[TEXT FOR ANALYSIS — start]

22 DECEMBER 2011: Queensland’s independent health watchdog has released a
report showing hospital performance against the Health Quality and Complaints Commission’s healthcare standards is on the rise.
Healthcare standards aim to set achievable and consistent benchmarks in key clinical and governance areas. They are based on published, evidence-based, best-practice guidelines from authorities such as the World Health Organisation and National Health and Medical Research Council. They apply to all Queensland public and licensed private acute and day hospitals.
The Healthcare standards report details Queensland hospital compliance against these best practice standards, giving day hospital, non-government hospital, government hospital and state wide results.
Chief Executive Officer Cheryl Herbert said the standards were selected based on burden of disease, severity of impact on healthcare consumers, frequency of occurrence, major process/system failings in patient safeguards, and reviews and inquiries into health services in Queensland.
“Implementing the standards and meeting the reporting requirements is one way hospitals can demonstrate compliance with their duty to improve. In the report, we present Queensland hospitals’ compliance against each healthcare standard from credentialing through to ensuring the correct patient is operated on,” Adjunct Professor Herbert said.
Highlights
Credentialing and scope of clinical practice standard: this standard requires that the healthcare provider has a process to ensure all practitioners are credentialed appropriately.
- 91% of Queensland acute and day hospitals reported having a process that met all of this standard’s requirements.
- Across the state, hospitals reported that 98% of eligible medical practitioners were credentialed.

[TEXT FOR ANALYSIS — finish]
[EXERCISE DATA — start]

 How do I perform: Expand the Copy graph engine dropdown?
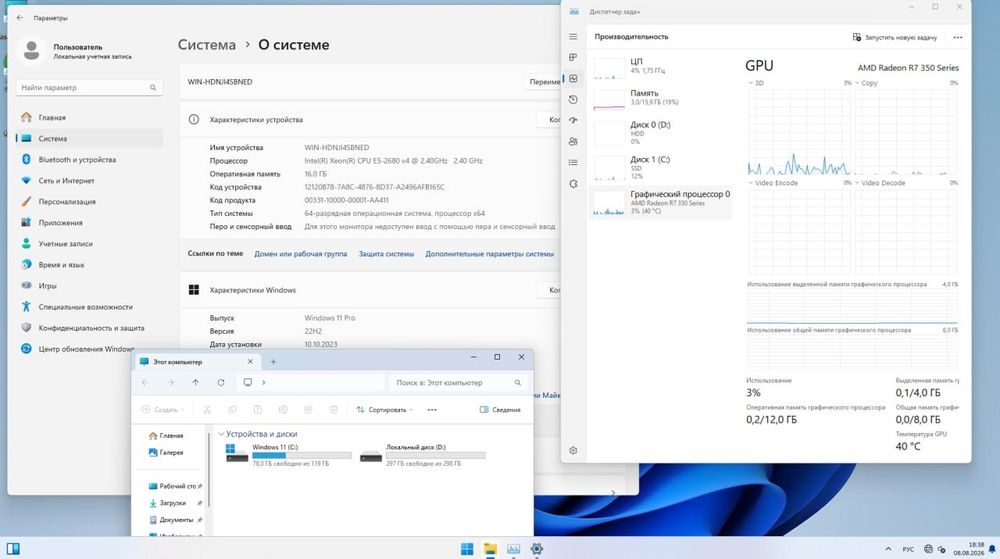865,83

[EXERCISE DATA — finish]

▸ **WORK INSTRUCTION A**
Rewrite the paragraph of the text on Queensland hospital standards that begins "Healthcare standards aim to set" as a bulleted list, keeping its main facts.
▸ **WORK INSTRUCTION B**
Write the next part of the text on Queensland hospital standards, picking up after its final sentence.

▸ **EXPECTED ANSWER A**
- Healthcare standards aim to set achievable, consistent benchmarks in key clinical and governance areas.
- They are based on published, evidence-based, best-practice guidelines from authorities such as the World Health Organisation and the National Health and Medical Research Council.
- They apply to all Queensland public and licensed private acute and day hospitals.

▸ **EXPECTED ANSWER B**
Ensuring correct patient, site, side and procedure standard: this standard requires the healthcare provider to ensure that the correct patient receives the correct procedure on the correct site and side.
- 78% of Queensland acute and day hospitals reported using a process that included all of this standard’s criteria.
- A surgical safety checklist was completed during surgery in 90% of audited procedures.
- Across the state in 2010-11, one incident of incorrect patient, site, side or procedure resulted in a serious consequence for the patient.
Review of hospital-related deaths standard: this standard requires the healthcare provider to ensure all hospital-related deaths are reviewed.
- 94% of Queensland acute and day hospitals reported having a process for review of deaths that met all of the standard’s criteria.
- 80% of hospital-related deaths in Queensland acute and day hospitals were reviewed by a clinical team.
- 32% of hospital-related deaths were independently reviewed by peers.
The HQCC is an independent body dedicated to improving the quality and safety of health services in Queensland. Established in July 2006, the HQCC resolves complaints, investigates serious healthcare issues and monitors the quality of health services across the state.